久しぶりなので倒木が重なっているところをゆっくり見ていく。昨日の夜は激しい雨が降ったから、流されてしまったものもあるだろう。だが一方で雨を喜び、新しく顔を出すのもあるかもしれない。
粘菌を探していると、地面近くにある実にも目がいく。ツルリンドウの赤紫の実は艶々と光っている。ツルアリドオシの実はポツリと一つ膨らんでいる。いつも二つの花がくっついて咲き、その子房がくっついて一つの実になるという面白い花。実にはへそが二つある。道の傍に多いのはセンボンヤリの綿毛、名前の由来という大名行列の千本槍のようにツンと立っている姿だ。
秋も深まってきて、花々は終盤を迎えているものが多い。たくさん咲いていたシラヤマギクも倒れてきたのが多い。アキノキリンソウ、ノコンギク、ヤクシソウ、そしてゴマナなどまだその色を見せてくれているが、萎れたきたものも多い。代わりにリュウノウギクが咲き出してきた。リュウノウギクはこれからだ。

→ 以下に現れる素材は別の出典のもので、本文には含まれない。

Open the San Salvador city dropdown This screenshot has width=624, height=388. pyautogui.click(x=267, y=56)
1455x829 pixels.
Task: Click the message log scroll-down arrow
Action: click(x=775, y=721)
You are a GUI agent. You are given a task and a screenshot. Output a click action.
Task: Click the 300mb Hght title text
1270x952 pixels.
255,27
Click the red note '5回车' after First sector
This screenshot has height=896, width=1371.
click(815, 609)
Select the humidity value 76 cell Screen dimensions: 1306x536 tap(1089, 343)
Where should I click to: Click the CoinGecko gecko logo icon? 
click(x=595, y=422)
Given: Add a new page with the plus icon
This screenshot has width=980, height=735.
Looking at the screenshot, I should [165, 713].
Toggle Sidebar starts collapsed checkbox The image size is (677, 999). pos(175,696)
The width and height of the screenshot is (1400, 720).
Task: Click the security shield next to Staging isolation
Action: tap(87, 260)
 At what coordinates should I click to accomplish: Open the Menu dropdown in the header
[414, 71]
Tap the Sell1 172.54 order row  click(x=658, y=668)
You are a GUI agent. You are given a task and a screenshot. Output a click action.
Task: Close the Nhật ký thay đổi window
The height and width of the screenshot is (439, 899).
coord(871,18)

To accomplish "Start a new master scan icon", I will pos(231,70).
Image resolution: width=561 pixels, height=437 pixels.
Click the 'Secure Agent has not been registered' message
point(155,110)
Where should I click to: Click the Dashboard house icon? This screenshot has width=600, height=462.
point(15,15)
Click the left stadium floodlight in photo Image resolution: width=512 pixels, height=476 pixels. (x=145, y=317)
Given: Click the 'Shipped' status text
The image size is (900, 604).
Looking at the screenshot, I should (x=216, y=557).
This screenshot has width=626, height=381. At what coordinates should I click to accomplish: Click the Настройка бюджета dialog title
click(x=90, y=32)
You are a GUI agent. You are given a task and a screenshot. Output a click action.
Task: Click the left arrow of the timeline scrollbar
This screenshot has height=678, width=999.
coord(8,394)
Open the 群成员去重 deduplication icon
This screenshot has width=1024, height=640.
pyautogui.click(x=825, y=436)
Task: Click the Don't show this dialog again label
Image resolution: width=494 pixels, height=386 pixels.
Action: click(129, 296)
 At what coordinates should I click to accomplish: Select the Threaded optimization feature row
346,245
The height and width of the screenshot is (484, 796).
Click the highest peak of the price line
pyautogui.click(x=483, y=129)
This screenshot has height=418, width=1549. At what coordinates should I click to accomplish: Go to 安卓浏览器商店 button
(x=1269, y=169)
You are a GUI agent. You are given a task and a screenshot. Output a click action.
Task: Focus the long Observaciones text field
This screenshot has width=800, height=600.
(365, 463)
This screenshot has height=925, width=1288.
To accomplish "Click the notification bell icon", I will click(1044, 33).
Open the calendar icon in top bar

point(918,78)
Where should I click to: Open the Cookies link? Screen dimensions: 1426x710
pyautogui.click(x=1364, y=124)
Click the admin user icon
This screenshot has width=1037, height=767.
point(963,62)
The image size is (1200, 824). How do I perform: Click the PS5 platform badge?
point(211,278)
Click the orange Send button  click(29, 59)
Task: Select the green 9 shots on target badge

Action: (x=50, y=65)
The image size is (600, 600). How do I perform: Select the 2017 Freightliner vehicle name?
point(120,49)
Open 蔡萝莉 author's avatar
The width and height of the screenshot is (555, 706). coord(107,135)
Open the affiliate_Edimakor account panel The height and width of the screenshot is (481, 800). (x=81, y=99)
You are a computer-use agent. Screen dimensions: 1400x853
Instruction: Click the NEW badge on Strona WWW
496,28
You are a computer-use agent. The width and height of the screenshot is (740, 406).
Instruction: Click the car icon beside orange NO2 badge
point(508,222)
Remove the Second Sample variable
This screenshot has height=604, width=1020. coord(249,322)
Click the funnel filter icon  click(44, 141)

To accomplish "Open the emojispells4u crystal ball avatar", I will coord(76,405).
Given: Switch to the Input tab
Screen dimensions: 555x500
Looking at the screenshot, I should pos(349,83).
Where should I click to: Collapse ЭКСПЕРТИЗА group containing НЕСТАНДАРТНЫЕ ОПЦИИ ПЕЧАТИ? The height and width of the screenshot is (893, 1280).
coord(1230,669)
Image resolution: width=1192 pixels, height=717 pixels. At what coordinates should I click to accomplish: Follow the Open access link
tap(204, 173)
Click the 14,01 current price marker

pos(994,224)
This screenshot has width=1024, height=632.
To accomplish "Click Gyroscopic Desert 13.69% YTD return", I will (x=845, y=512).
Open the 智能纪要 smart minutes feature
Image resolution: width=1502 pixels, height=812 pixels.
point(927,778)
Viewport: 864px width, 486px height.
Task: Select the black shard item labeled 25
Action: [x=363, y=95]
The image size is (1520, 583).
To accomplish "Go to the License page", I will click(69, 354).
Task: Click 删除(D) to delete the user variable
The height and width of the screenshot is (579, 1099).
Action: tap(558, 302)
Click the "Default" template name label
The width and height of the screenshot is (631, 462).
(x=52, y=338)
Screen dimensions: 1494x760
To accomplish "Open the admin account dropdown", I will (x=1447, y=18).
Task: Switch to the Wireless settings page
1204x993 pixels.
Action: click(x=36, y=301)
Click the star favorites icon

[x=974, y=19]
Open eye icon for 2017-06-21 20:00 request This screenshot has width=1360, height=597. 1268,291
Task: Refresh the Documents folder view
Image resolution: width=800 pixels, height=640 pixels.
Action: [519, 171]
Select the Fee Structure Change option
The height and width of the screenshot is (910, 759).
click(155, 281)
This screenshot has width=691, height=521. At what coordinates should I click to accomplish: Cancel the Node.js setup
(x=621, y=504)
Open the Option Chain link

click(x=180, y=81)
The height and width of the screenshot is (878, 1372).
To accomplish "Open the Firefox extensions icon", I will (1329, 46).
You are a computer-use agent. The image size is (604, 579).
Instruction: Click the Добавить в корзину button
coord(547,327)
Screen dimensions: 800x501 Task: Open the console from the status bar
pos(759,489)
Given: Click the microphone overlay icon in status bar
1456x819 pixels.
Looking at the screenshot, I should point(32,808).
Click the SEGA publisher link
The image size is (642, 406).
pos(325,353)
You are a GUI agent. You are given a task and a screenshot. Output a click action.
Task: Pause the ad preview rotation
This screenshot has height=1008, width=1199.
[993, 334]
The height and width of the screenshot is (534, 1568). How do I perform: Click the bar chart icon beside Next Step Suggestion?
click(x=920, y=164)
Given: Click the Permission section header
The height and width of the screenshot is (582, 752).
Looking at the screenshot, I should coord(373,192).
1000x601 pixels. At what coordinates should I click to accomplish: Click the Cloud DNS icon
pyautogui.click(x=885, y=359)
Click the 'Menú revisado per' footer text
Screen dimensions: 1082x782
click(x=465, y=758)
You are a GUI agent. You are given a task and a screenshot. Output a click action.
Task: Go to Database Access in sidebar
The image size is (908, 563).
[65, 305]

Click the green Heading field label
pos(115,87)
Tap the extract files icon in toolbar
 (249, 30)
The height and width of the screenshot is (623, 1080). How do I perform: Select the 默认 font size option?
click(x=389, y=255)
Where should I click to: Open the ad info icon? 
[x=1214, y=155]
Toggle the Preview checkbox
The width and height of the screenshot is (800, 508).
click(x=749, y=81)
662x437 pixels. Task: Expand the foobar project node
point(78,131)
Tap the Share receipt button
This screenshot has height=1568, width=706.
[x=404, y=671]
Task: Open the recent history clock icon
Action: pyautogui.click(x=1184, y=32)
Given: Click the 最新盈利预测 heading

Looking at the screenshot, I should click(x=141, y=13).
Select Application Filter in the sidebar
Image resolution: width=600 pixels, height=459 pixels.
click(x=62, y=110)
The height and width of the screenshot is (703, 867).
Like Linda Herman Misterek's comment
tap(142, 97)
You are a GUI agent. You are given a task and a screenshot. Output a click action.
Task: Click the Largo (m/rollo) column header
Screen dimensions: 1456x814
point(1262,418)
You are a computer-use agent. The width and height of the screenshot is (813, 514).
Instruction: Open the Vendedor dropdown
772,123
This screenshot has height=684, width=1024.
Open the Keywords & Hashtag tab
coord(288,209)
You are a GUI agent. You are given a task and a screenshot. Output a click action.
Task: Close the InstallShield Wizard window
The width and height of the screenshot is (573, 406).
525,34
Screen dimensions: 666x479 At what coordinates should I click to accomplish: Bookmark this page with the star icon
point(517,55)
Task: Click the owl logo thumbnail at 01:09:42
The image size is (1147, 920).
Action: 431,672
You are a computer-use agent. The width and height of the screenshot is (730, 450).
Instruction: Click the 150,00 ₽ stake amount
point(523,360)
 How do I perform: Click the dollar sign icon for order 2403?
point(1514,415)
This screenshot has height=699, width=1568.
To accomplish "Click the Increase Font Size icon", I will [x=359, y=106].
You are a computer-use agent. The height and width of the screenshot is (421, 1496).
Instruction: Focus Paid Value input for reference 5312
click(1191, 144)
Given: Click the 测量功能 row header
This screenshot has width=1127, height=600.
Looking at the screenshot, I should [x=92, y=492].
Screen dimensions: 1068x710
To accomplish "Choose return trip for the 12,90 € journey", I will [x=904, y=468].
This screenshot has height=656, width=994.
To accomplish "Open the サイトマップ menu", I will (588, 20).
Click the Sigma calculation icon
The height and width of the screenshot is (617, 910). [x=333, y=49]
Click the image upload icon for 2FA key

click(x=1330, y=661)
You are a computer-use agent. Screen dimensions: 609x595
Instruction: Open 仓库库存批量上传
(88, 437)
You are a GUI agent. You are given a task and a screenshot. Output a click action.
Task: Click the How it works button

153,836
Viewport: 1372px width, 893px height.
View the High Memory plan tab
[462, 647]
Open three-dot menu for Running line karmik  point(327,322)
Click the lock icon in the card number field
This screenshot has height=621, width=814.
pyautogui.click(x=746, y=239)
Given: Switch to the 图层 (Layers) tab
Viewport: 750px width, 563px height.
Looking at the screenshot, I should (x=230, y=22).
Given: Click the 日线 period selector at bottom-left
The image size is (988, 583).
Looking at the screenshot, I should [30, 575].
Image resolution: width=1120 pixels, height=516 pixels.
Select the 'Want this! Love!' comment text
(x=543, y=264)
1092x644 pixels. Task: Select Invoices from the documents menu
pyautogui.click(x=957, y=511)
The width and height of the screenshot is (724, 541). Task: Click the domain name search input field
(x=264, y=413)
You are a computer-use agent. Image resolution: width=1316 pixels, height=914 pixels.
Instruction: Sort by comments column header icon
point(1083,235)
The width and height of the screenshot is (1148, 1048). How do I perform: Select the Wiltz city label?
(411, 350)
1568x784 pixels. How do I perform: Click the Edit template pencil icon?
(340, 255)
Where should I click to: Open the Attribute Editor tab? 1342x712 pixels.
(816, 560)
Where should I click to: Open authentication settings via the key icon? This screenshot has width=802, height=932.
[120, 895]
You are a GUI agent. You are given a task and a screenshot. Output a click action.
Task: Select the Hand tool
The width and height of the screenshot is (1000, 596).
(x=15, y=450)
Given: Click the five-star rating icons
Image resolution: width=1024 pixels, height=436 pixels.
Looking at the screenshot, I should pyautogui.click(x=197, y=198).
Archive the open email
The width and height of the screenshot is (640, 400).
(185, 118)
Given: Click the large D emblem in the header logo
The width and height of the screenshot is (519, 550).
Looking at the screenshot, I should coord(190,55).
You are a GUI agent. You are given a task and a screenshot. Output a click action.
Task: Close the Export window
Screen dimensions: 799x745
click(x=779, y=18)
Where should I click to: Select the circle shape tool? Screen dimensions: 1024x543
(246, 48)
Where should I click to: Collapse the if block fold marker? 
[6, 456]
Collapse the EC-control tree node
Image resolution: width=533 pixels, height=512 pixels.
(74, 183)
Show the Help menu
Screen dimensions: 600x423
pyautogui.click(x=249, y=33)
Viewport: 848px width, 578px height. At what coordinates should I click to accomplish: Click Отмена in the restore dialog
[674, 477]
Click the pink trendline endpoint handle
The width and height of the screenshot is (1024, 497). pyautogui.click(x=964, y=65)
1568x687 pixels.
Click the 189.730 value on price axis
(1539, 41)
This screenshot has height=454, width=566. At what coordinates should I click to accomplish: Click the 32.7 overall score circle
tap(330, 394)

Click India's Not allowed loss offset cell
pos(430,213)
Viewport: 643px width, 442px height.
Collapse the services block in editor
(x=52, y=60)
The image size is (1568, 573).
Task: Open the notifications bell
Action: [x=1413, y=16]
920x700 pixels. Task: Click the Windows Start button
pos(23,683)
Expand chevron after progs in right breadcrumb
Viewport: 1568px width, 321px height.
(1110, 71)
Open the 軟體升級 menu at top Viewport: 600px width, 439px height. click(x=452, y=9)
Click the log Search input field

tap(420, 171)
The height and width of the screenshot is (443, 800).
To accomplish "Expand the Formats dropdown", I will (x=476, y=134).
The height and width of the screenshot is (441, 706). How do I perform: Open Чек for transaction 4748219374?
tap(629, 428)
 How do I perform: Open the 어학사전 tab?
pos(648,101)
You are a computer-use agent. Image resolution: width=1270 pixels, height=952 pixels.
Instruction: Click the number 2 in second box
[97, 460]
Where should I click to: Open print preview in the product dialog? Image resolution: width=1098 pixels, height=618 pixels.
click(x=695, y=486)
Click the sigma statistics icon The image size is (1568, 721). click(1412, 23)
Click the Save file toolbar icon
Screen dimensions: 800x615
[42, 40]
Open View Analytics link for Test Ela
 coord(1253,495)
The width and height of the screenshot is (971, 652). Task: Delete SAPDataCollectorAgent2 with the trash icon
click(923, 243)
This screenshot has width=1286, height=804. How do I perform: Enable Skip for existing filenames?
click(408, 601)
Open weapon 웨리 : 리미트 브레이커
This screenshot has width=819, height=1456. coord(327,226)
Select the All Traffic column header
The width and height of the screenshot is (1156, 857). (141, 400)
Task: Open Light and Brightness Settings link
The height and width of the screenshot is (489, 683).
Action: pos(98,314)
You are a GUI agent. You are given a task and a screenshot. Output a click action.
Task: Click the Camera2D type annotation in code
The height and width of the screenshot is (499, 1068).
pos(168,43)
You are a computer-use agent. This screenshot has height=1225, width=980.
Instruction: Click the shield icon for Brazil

花や実を楽しみながら山頂に上がる。飯縄山が綺麗に見えている。山肌は少しずつ赤みが増して秋の色になってきたようだ。紅葉の盛りはもうちょっと後だろう。
青空も広がってきた気持ち良い山頂でしばらくおやつタイムを楽しんでいると、赤とんぼがやってくる。じっと止まっては一回りしてきて、また止まっている。
赤とんぼと一緒にしばらく山頂を楽しんでからセンブリやウメバチソウが咲く斜面を見にいく。もう満開を過ぎてしまったかと思っていたが、センブリはまだ蕾がたくさんあった。ウメバチソウはそろそろ終盤になって、花びらが散った後に実が膨らみ始めている。
斜面にはモウセンゴケの葉も赤くなり、密生している腺毛が光っている。黒く伸びたモウセンゴケの実とセンブリの蕾が仲良く並んでいる姿も見える。今年のセンブリは姿が小さいのが多いような気がする。
足元の草も赤く色付いている。とても小さな葉が紅葉しているのはアリノトウグサ、その紅葉も終わりになってきたか、小さな実がポツポツとついているのが見える。5mmくらいの葉だけれど、最盛期には真っ赤に紅葉して地面を染める。
花を見ていたら顔馴染みのスーさんと、花好きなマダムが順番にやってきた。みんなこの季節のセンブリやウメバチソウを楽しみに登ってくる。そして花好きが集まれば話にも花が咲く。
しばらく話してから「また花の近くで会いましょう」と挨拶して、私たちは一足先に帰路に着く。花にも色々あるけれど、それぞれの姿が好ましいと、目を止め足を止めながら車に戻った。